Could you print, word for word, the lines from the one containing "Given: Click the 5.8% value text" through the one containing "Looking at the", including both of those lines?

• _Entries provided_:
━━━━━━━━━━━━━━━━━━━━━━━━━━━━━━

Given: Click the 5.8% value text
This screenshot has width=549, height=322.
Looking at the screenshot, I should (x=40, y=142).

━━━━━━━━━━━━━━━━━━━━━━━━━━━━━━

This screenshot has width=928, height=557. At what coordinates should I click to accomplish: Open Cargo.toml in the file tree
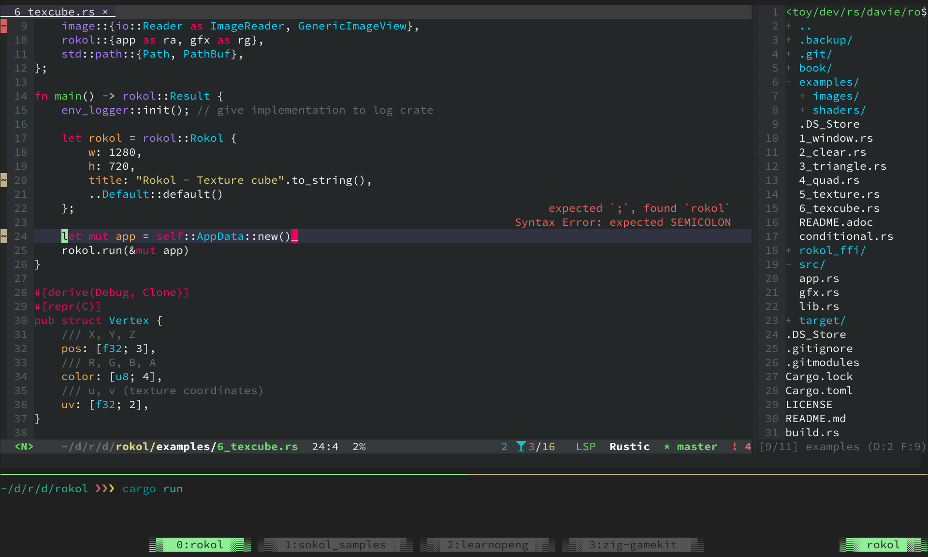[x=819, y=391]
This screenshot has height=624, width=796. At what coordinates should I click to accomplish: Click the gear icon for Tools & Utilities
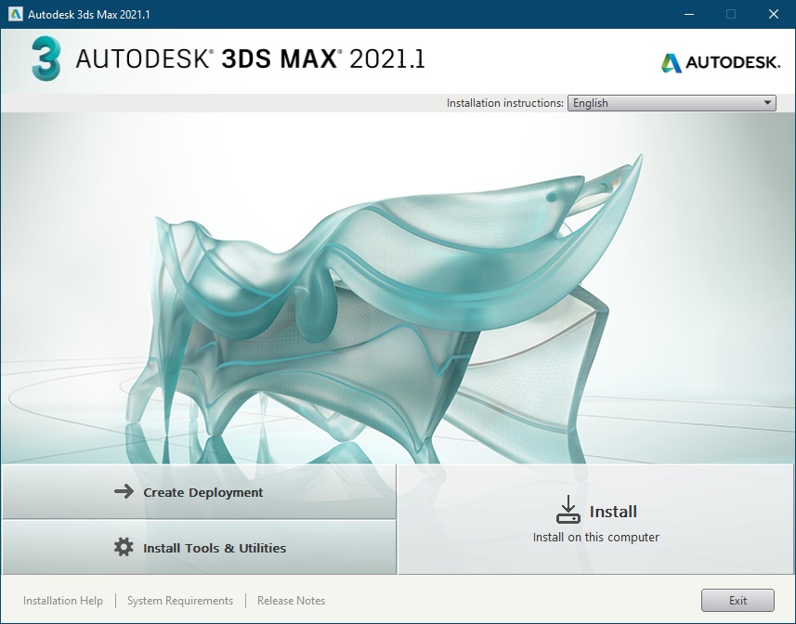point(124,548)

━━━━━━━━━━━━━━━━━━━━━━━━━━━━━━

• _The result_:
Given: Click the 5.8% value text
This screenshot has width=549, height=322.
Looking at the screenshot, I should (x=40, y=142).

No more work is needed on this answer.